Kafa kafaya veren Gordon ve Naylor, prensesin doğumundan üç gün sonra, “Yıldızlar yeni prenses için ne diyor?” başlıklı bir yazıyı Sunday Express’te yayımladılar: Yazıda, Aslan burcu olan Prenses’in, burcunun karakteristik özelliklerini taşıyacağından ve yine, gezegenlerin açı ve durumlarına göre öngörülebilecek bazı kişilik özelliklerinden bahsediliyordu.
Gazete astrolojisinin ilk örneği olan bu yazı, tam da Gordon’un beklediği şekilde, halkın yoğun ilgisiyle karşılandı. Naylor’ın, eylül doğumlularla ilgili yorumlarını içeren ve bir hafta sonra yayımlanan ikinci yazısı da olumlu geri dönüşler aldı.
Sonraki ay ise, Naylor’ın yıldızının parlamasına sebep olan asıl gelişme yaşandı:
Naylor, bir İngiliz uçağının 8 ile 15 Ekim tarihleri arasında tehlikede olacağını iddia etmişti; 5 Ekim günü, bir İngiliz zeplini, Paris yakınlarındaki fırtınada düştü. 48 kişinin hayatını kaybettiği bu kaza sonrası astroloğun halk içindeki itibarı arttı; bu sebeple Gordon da, kendisine Sunday Express’te “Yıldızlar ne söylüyor?” başlığıyla haftalık bir köşe verdi.

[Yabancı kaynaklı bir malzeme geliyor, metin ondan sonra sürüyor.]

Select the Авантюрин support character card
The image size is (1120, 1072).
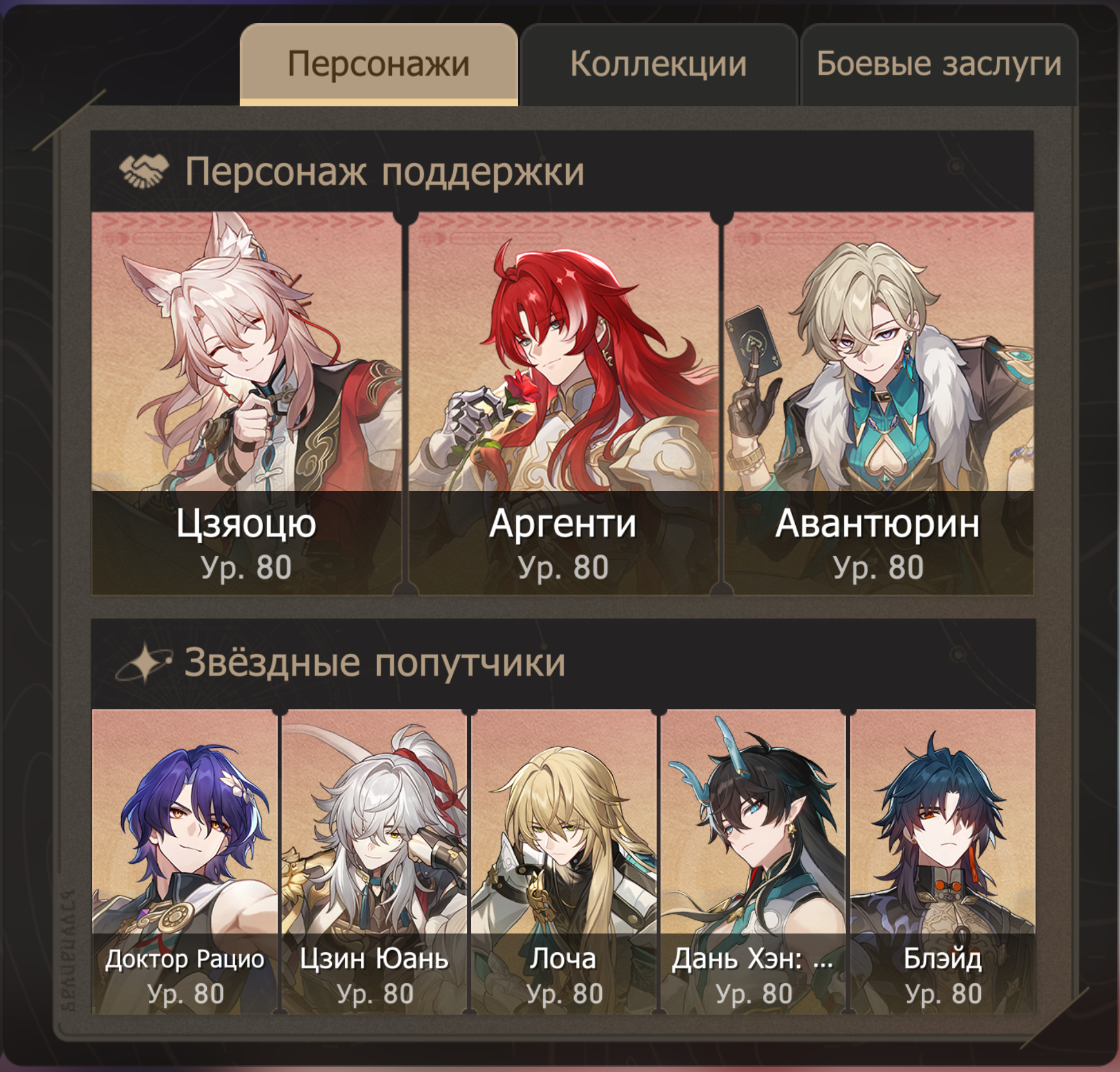(x=879, y=403)
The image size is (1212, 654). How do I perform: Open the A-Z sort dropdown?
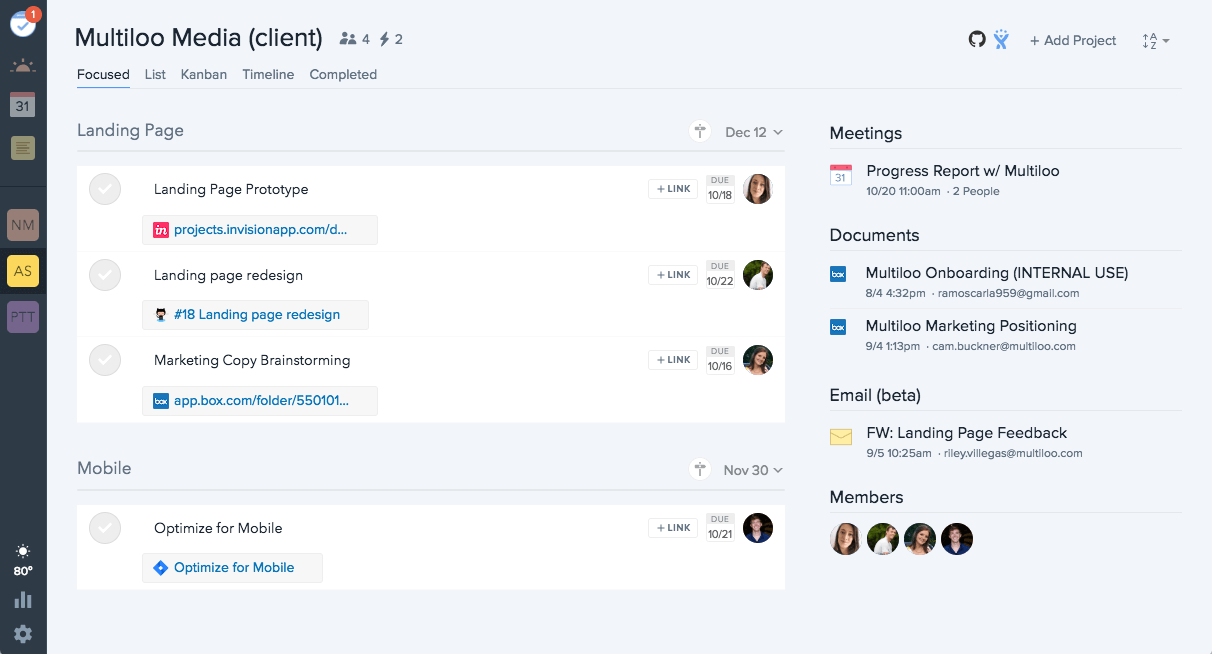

Tevfik Uyar’ın “Astrolojinin Bilimle İmtihanı: Yıldızlar Size Ne Söylemiyor?” kitabından öğrendiğimize göre, İngiltere’den başlayarak gazetelerin astroloji köşelerine yer vermesinin ardında işte böyle ilginç bir hikaye var.
Beri yandan, basın tarihi ve astroloji tarihi açısından bir ilke sebep olan bu olay dizisinde, hikayenin kahramanlarına dikkat etmekte de fayda var:
Sansasyonel habercilik yapan bir pazar gazetesi ve onun başarılı yazı işleri müdürü; öne çıkmayı bekleyen bir astrolog asistanı; bir Kraliyet Ailesi üyesi; kehanet ile kaza; ve de her şeyden önemlisi, kitleler.
Örneğin kitleler, söz konusu uçak kazasından sonra Naylor’ın sözüne o kadar önem verir hale gelmişti ki, o “Pazartesi alışveriş için kötü bir gün” diye yazdığında, mağazalar pazartesi günleri sinek avlıyordu.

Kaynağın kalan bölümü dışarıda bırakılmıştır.